# TASK OBJECTIVE
In the data below, the answer is the run of lines from the line containing "Viewport: 1230px width, 588px" through the line containing "Focus the Announcement text area", both included; print it exactly and nothing else.
┌─ SUPPLIED MATERIAL
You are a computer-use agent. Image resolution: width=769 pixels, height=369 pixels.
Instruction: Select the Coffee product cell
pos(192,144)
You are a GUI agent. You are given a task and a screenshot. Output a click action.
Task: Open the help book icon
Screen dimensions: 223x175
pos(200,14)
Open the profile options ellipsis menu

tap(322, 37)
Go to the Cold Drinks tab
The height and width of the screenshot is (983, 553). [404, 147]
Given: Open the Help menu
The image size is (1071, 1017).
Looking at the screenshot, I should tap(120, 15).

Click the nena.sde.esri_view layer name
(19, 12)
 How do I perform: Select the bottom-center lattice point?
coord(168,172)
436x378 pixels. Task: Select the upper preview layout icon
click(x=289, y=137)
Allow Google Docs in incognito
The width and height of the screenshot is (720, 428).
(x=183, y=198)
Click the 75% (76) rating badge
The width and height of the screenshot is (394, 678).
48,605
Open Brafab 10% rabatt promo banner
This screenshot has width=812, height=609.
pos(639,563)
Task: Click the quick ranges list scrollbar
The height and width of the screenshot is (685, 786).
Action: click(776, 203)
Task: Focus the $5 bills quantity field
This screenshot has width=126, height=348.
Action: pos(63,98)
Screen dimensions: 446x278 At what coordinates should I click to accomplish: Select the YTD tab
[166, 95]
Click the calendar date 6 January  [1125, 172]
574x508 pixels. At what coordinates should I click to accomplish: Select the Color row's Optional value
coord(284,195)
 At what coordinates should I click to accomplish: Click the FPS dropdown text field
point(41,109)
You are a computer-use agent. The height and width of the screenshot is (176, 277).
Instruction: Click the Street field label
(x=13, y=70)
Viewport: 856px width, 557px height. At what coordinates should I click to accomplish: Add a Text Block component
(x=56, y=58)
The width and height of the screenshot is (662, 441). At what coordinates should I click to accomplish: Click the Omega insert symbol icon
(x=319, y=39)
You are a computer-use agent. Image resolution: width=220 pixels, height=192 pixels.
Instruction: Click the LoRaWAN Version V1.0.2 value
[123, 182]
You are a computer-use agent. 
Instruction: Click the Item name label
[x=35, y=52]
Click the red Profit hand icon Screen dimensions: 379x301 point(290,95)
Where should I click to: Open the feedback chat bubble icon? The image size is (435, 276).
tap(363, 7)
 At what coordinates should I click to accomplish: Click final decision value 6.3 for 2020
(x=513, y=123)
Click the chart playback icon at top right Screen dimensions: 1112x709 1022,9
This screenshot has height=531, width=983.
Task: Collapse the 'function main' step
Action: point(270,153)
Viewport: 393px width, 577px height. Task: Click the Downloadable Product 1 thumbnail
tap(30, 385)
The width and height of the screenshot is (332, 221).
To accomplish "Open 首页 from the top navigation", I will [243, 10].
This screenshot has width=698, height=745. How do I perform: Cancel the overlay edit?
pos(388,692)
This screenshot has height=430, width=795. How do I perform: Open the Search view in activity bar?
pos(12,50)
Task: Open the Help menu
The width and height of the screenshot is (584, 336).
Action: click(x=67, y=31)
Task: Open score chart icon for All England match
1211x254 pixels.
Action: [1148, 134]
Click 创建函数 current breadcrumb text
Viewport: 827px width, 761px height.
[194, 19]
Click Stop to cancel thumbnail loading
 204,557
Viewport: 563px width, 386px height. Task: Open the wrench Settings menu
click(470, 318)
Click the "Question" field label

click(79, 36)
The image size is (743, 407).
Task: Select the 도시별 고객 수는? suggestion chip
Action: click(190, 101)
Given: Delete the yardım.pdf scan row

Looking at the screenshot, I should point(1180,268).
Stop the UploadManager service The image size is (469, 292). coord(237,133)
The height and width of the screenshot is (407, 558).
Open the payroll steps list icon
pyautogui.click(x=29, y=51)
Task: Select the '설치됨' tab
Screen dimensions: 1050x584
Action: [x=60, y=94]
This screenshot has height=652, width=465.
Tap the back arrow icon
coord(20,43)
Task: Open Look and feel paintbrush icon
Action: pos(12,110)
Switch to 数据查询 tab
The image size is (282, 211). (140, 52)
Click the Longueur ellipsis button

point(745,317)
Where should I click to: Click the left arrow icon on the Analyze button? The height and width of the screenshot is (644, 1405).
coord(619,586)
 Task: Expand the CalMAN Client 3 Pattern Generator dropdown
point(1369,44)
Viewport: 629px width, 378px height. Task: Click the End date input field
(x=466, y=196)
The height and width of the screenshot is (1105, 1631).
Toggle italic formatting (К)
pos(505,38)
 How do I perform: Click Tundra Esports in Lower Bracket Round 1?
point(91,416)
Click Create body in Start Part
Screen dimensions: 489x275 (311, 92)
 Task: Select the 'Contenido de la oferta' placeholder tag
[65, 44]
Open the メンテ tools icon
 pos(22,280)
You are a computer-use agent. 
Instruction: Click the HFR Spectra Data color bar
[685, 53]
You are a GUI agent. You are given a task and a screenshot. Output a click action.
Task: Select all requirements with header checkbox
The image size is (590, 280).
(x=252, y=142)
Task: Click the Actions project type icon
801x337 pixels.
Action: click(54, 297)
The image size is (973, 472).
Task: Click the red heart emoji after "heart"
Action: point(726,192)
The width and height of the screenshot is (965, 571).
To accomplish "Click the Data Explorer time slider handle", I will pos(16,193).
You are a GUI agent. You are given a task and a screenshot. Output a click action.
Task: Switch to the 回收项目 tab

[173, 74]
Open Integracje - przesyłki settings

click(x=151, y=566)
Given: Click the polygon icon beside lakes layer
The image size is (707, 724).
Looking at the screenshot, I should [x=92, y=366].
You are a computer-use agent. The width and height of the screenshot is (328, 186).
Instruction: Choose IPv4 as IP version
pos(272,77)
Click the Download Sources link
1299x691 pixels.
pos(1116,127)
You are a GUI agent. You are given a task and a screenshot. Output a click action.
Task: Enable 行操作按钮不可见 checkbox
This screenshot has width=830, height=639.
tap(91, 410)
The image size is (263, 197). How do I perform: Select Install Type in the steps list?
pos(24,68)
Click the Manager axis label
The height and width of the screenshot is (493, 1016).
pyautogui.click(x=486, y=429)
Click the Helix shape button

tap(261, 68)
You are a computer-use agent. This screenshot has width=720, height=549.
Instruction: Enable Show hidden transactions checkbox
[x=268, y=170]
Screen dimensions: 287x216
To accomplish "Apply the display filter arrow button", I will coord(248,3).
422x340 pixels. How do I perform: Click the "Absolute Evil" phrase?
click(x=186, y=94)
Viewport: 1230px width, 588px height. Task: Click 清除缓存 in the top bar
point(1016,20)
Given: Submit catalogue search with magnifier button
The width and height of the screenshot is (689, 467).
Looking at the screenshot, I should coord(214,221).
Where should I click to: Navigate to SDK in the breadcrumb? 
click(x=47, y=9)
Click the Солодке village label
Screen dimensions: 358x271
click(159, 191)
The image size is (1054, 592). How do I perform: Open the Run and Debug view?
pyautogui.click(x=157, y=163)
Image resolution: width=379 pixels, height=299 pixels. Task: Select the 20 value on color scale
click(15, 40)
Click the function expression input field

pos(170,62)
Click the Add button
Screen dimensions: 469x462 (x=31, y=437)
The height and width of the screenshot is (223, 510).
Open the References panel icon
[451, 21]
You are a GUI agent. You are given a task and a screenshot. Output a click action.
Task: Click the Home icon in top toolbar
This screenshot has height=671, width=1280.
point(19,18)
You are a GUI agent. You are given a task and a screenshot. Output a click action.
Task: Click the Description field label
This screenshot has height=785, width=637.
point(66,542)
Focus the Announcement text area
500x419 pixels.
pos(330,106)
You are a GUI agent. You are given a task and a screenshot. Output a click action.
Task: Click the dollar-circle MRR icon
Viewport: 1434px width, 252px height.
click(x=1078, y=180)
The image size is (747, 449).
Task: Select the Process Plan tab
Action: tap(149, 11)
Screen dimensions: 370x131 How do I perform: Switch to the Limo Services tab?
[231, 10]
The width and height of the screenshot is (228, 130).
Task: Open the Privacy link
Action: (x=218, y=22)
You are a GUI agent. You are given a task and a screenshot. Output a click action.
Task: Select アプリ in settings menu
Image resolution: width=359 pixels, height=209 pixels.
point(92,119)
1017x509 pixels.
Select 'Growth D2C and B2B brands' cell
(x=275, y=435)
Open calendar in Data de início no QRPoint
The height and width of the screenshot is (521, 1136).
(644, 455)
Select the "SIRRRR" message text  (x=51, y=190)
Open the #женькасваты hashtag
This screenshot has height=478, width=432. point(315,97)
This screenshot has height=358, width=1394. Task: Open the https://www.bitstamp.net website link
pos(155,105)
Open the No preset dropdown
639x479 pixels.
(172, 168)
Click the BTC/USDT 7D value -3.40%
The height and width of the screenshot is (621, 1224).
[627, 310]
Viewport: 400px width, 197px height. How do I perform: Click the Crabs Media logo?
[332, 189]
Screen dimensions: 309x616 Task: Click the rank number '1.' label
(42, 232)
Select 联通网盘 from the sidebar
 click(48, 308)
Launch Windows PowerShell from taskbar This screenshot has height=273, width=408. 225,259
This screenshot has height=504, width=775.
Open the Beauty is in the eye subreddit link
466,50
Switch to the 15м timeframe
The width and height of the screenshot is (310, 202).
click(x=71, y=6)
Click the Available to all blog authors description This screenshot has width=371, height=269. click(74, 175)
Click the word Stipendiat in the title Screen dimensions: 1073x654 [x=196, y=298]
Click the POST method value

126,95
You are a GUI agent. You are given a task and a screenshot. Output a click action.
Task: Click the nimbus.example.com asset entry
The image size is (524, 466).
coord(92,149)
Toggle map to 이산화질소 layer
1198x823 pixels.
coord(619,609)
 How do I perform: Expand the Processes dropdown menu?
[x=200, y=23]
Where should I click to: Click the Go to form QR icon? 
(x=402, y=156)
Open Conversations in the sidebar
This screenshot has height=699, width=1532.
└─
# WRITTEN SOLUTION
Viewport: 1230px width, 588px height. Task: Click 清除缓存 in the top bar
point(1016,20)
Given: Submit catalogue search with magnifier button
The width and height of the screenshot is (689, 467).
Looking at the screenshot, I should coord(214,221).
Where should I click to: Navigate to SDK in the breadcrumb? 
click(x=47, y=9)
Click the Солодке village label
Screen dimensions: 358x271
click(159, 191)
The image size is (1054, 592). How do I perform: Open the Run and Debug view?
pyautogui.click(x=157, y=163)
Image resolution: width=379 pixels, height=299 pixels. Task: Select the 20 value on color scale
click(15, 40)
Click the function expression input field

pos(170,62)
Click the Add button
Screen dimensions: 469x462 (x=31, y=437)
The height and width of the screenshot is (223, 510).
Open the References panel icon
[451, 21]
You are a GUI agent. You are given a task and a screenshot. Output a click action.
Task: Click the Home icon in top toolbar
This screenshot has height=671, width=1280.
point(19,18)
You are a GUI agent. You are given a task and a screenshot. Output a click action.
Task: Click the Description field label
This screenshot has height=785, width=637.
point(66,542)
Focus the Announcement text area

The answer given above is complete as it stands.